You might want the Parallel.ForEach. However, adding MaxDegreeOfParallelism equal to such a high number actually won't guarantee that there will be that many threads running at once, since the tasks will still be controlled by the ThreadPoolTaskScheduler. That scheduler will the number of threads running at once to the smallest amount possible, which I suppose is the biggest difference between the two methods. You could write (and specify) your own TaskScheduler that would mimic the max degree of parallelism behavior, and have the best of both worlds, but I'm doubting that something you're interested in doing.

My guess is that, depending on latency and the number of actual requests you need to do, using tasks will perform better in many(?) cases, though wind up using more memory, while parallel will be more consistent in resource usage. Of course, async I/O will perform monstrously better than any of these two options, but I understand you can't do that because you're using legacy libraries. So, unfortunately, you'll be stuck with mediocre performance no matter which one of those you chose.

A real solution would be to figure out a way to make async I/O happen; since I don't know the situation, I don't think I can be more helpful than that. Your program (read, thread) will continue execution, and the kernel will wait for the I/O operation to complete (this is also known as using I/O completion ports). Because the thread is not in a waiting state, the runtime can do more work on less threads, which usually ends up in an optimal relationship between the number of cores and number of threads. Adding more threads, as much as I wish it would, does not equate to better performance (actually, it can often hurt performance, because of things like context switching).

However, this entire answer is useless in a determining a final answer for your question, though I hope it will give you some needed direction. You won't know what performs better until you profile it. If you don't try them both (I should clarify that I mean the Task without the LongRunning option, letting the scheduler handle thread switching) and profile them to determine what is best for your particular use case, you're selling yourself short.

Christopher Currens
  • 27,427
  • 5
  • 51
  • 74
  • Thanks for a great answer. I wonder why, if Parallel class creates Task objects, how come it is able to create foreground threads vs Task library which creates background threads and doesn't seem to give you the option to create foreground threads? – Zaid Masud May 22 '12 at 13:46
  • @zooone9243 - Its not actually creating foreground threads. Instead, it just calls Wait() which blocks execution until its finished or canceled. – Christopher Currens May 22 '12 at 14:35
  • @zooone9243 - It's a little bit more complicated than I'm making it out to be. If you want to get a good understanding of the inner workings, I'd recommend you check out the [.NET Reference Source](http://referencesource.microsoft.com/) – Christopher Currens May 22 '12 at 16:34
4

Both options are entirely inappropriate for your scenario.

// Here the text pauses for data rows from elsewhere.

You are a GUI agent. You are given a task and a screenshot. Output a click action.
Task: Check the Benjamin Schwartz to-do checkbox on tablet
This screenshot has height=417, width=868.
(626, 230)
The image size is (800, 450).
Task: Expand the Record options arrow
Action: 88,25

TaskCreationOptions.LongRunning is certainly a better choice for tasks that are not CPU-bound, as the TPL (Parallel classes/extensions) are almost exclusively meant for maximizing the throughput of a CPU-bound operation by running it on multiple cores (not threads).

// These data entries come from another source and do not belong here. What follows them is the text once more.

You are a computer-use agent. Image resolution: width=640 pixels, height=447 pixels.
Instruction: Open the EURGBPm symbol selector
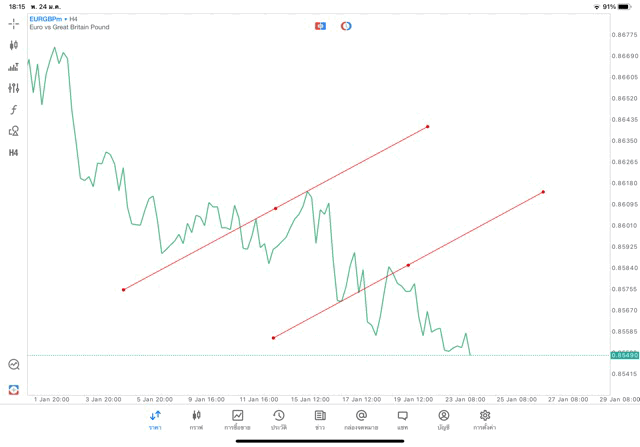click(x=46, y=18)
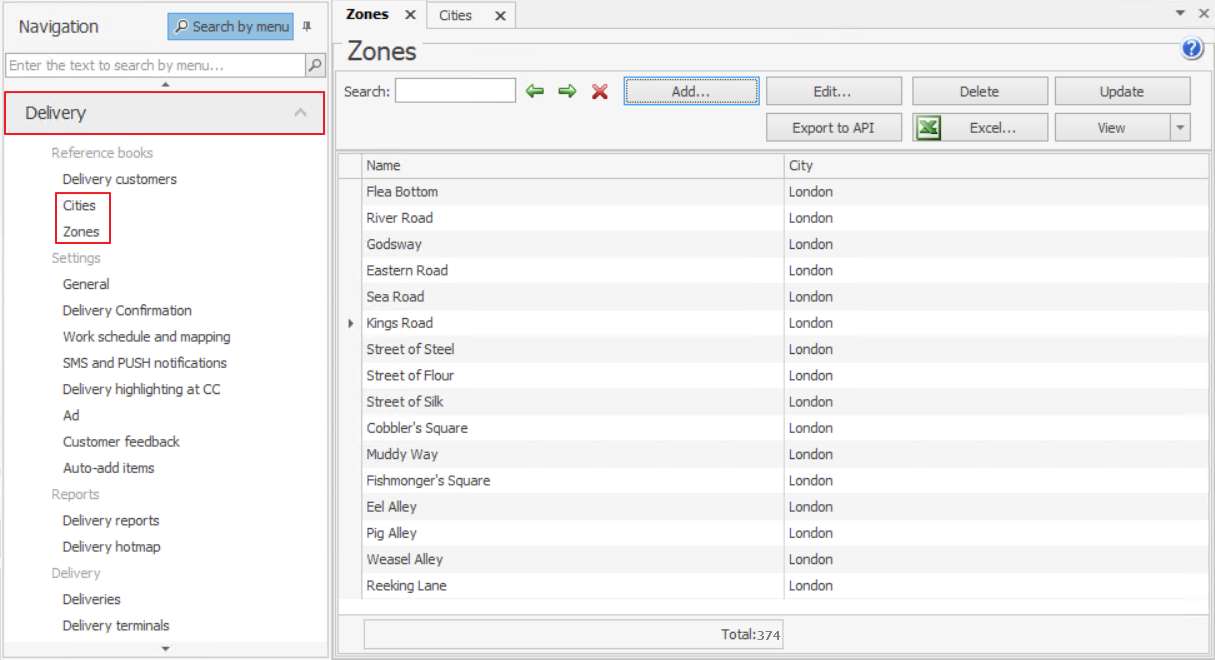This screenshot has width=1215, height=660.
Task: Open the tab list dropdown arrow
Action: tap(1180, 13)
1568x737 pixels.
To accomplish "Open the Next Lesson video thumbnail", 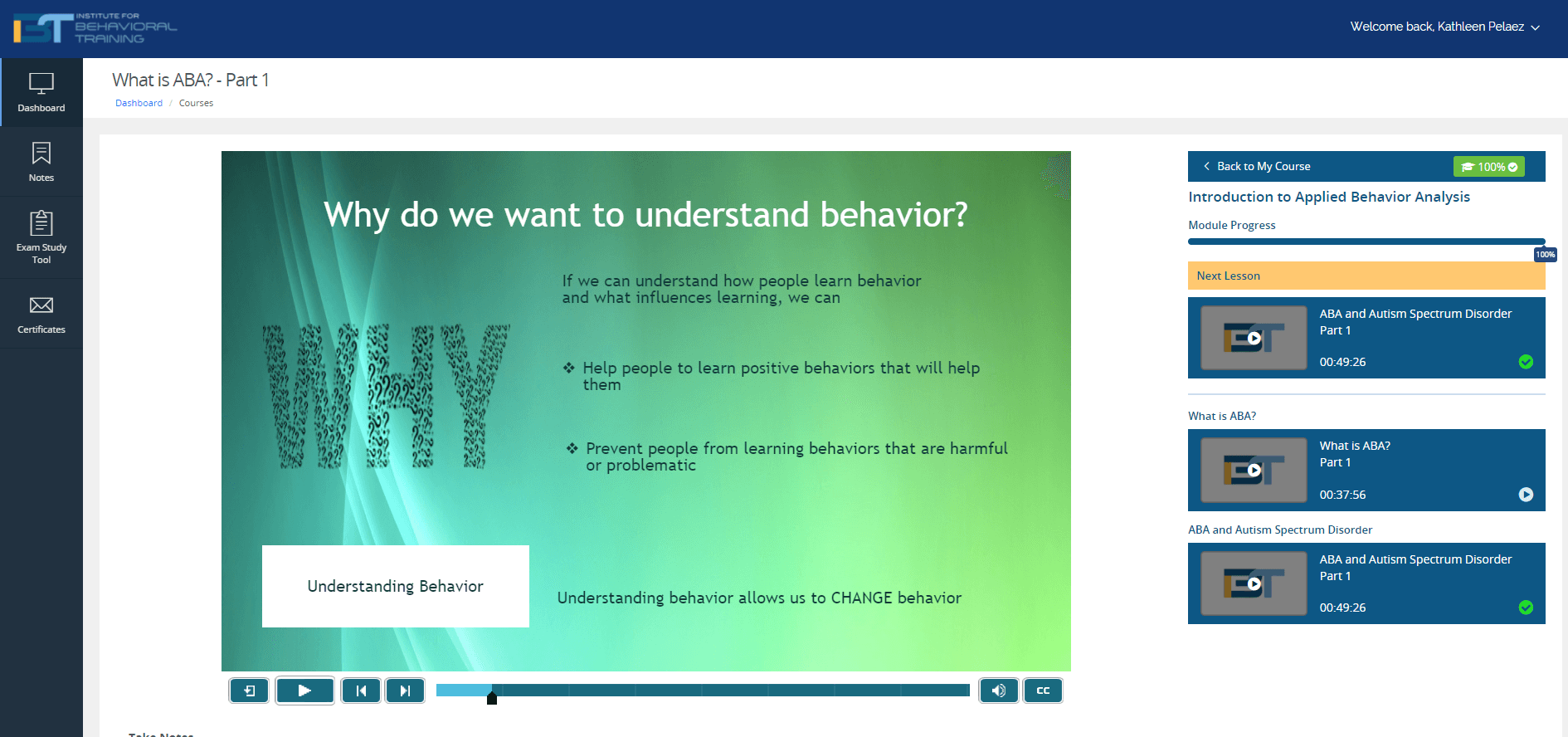I will pyautogui.click(x=1254, y=338).
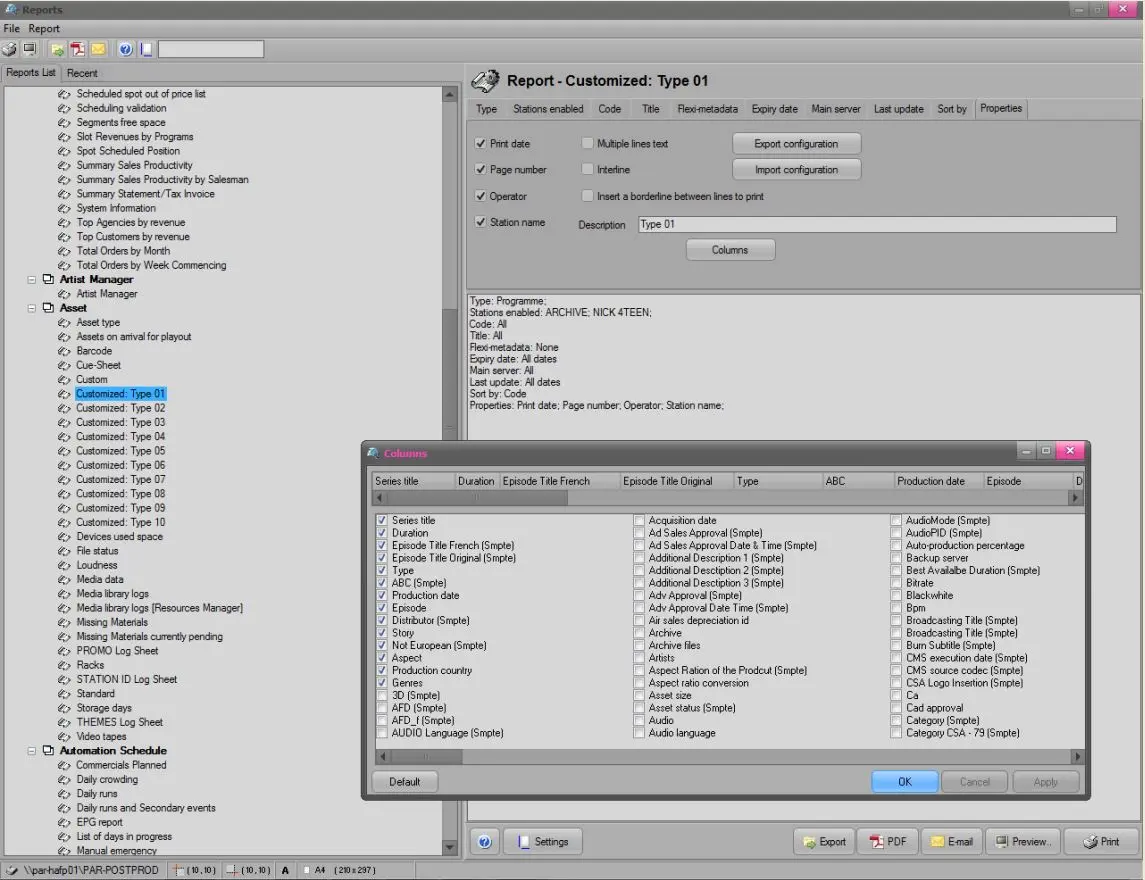This screenshot has height=880, width=1145.
Task: Open help via the top toolbar question mark
Action: (x=126, y=49)
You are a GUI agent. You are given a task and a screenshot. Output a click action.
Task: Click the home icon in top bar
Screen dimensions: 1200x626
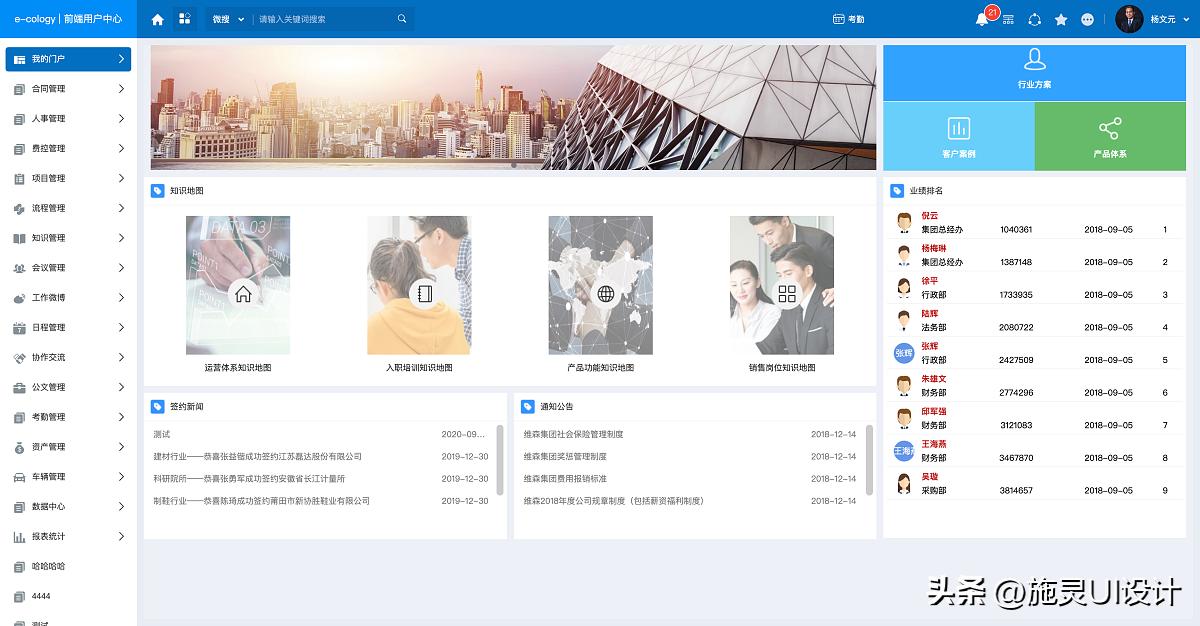pyautogui.click(x=157, y=19)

However, 1000 tasks is an unacceptable number for this. Whether or not they're all running at once isn't exactly the issue; even 100 threads waiting on synchronous I/O is an untenable situation. As one of the comments suggests, your application will be using an enormous amount of memory and end up spending almost all of its time in context-switching. The TPL is not designed for this scale.

If your operations are I/O bound - and if you are using web services, they are - then async I/O is not only the correct solution, it's the only solution. If you have to re-architect some of your code (such as, for example, adding asynchronous methods to major interfaces where there were none originally), do it, because I/O completion ports are the only mechanism in Windows or .NET that can properly support this particular type of concurrency.

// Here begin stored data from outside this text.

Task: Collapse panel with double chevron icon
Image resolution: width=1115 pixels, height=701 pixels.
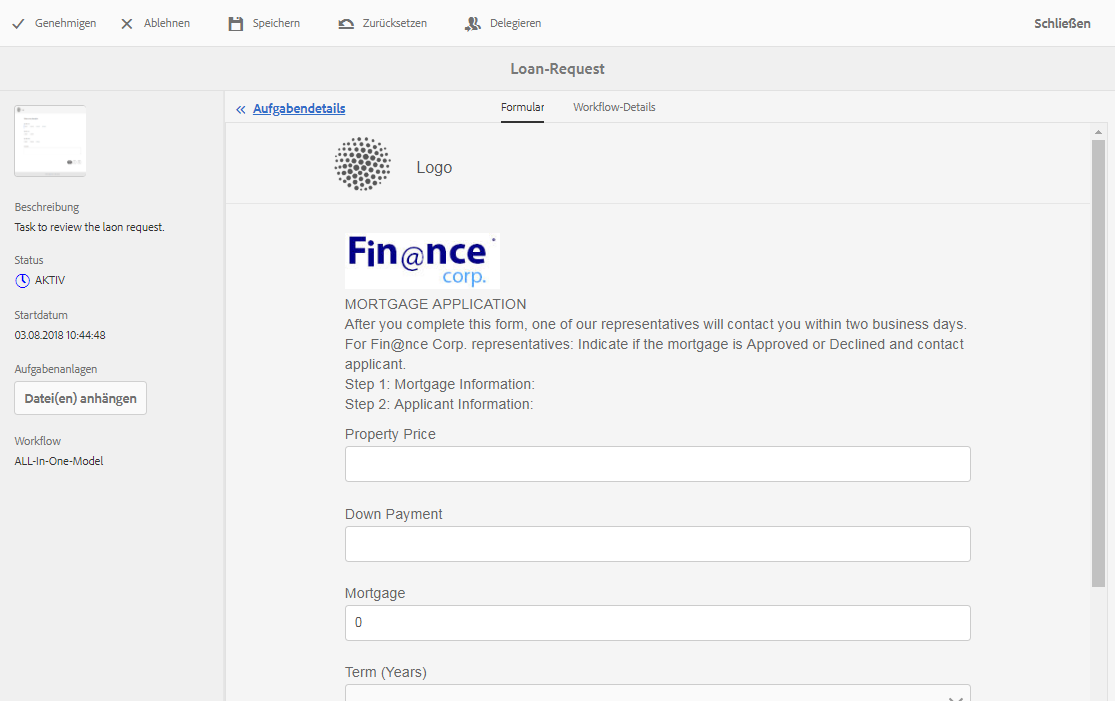Action: 241,109
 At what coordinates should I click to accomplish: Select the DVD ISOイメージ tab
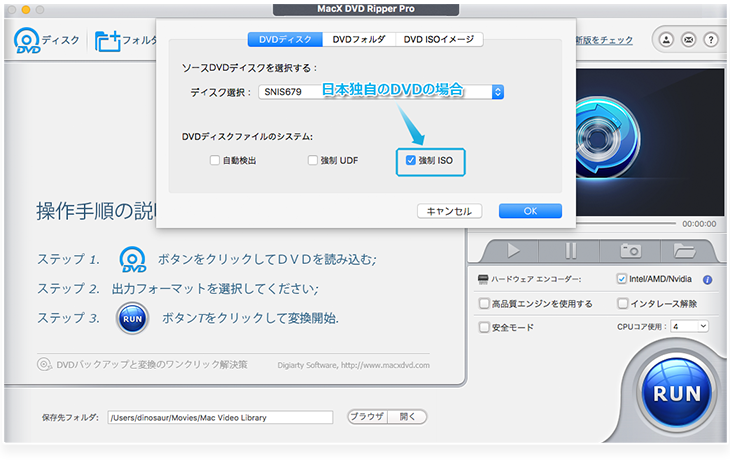(x=439, y=40)
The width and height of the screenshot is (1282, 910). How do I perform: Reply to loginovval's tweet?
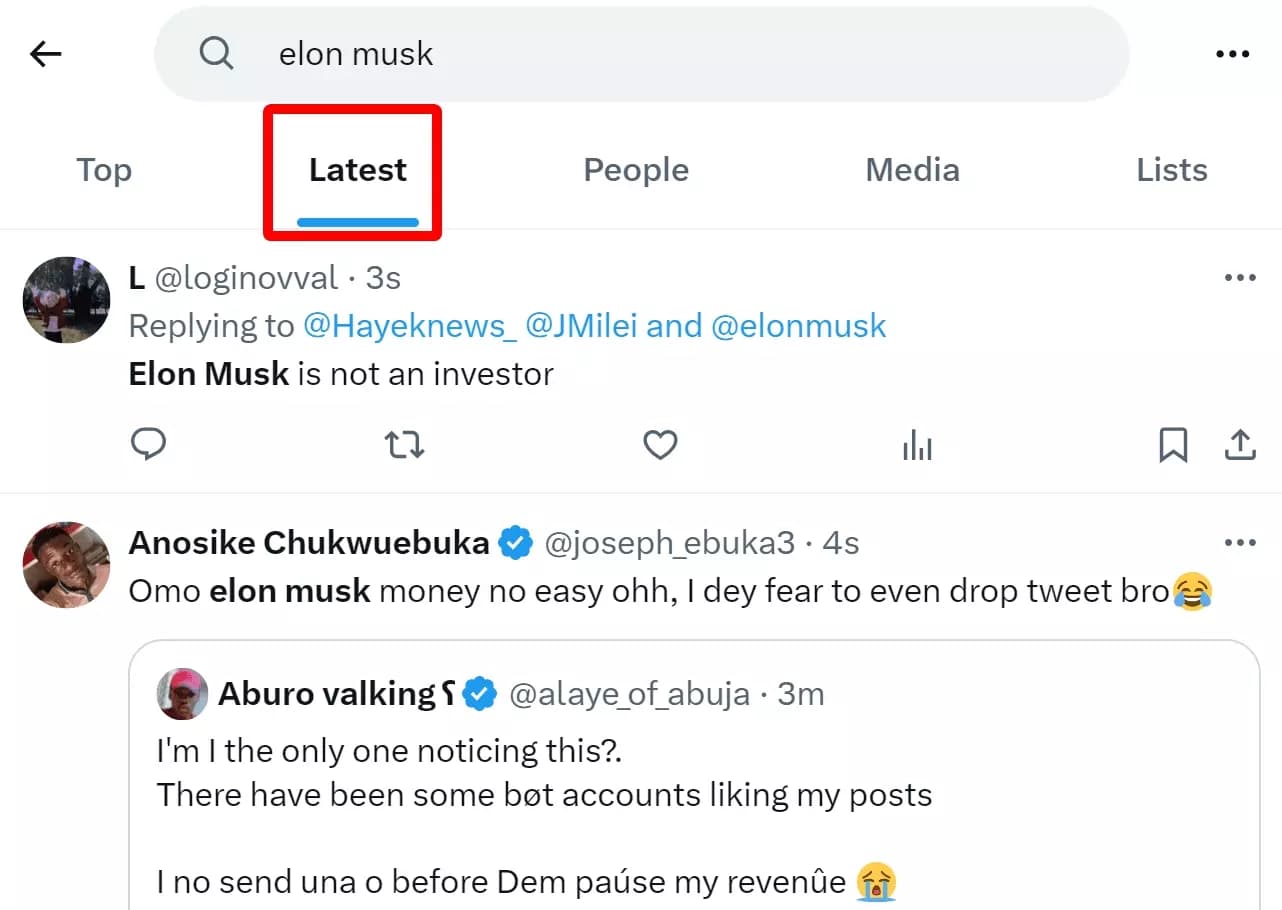[x=149, y=444]
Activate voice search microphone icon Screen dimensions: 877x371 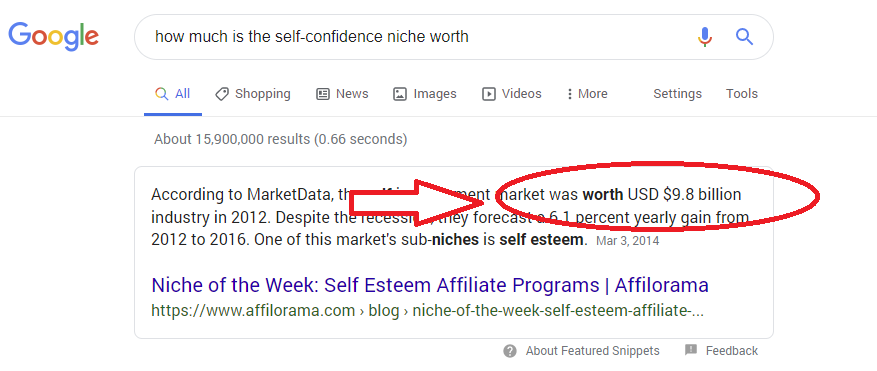[x=705, y=37]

I've never heard of a situation where async I/O was somehow "not an option". I cannot even conceive of any valid use case for this constraint. If you are unable to use async I/O then this would indicate a serious design problem that must be fixed, ASAP.

Aaronaught
  • 115,846
  • 24
  • 251
  • 329
  • "I've never heard of a situation where async I/O was somehow 'not an option'" ... each web service call requires an expensive handshake. Establishing a connection is the real killer, almost more so than the actual calls themselves. My knowledge of IO completion ports is limited, can they be used for this scenario? If you have any good references on these please share. Thanks. – Zaid Masud May 21 '12 at 18:58
  • @zooone9243, I don't see why that would have to mean you can't use async IO. And it's hard to tell you how exactly to do that unless your tell us more. – svick May 21 '12 at 19:01
  • @svick I need to learn more about these I/O completion ports... are we talking about using unmanaged Windows I/O threads as discussed here? http://blogs.msdn.com/b/ericeil/archive/2008/06/20/windows-i-o-threads-vs-managed-i-o-threads.aspx – Zaid Masud May 21 '12 at 19:05
  • @zooone9243, no, it means using `BeginXxx()`/`EndXxx()` methods instead of just `Xxx()` method. Which method(s) exactly are we talking about depends on what exactly you are doing (they can be methods on `WebRequest` or `Socket` or maybe something else). The `Begin`/`End` methods then use I/O completion ports internally. – svick May 21 '12 at 19:12
  • @zooone9243: Perhaps I've misinterpreted the meaning of "web service" here, but in my experience, the entire premise of a web service is that it uses a standard web protocol and format (i.e. SOAP, XML, JSON, all over HTTP or HTTPS) which you *don't* need a proprietary library to access. Is this some totally opaque binary-encoded RPC service for which you have no source or specifications? – Aaronaught May 21 '12 at 19:42
4

While this is not a direct comparison, I think it may help you. I do something similar to what you describe (in my case I know there is a load balanced server cluster on the other end serving REST calls). I get good results using Parrallel.ForEach to spin up an optimal number of worker threads provided that I also use the following code to tell my operating system it can connect to more than usual number of endpoints.

    var servicePointManager = System.Net.ServicePointManager.FindServicePoint(Uri);
    servicePointManager.ConnectionLimit = 250;

Note you have to call that once for each unique URL you connect to.

Aaron Anodide
  • 16,154
  • 14
  • 59
  • 117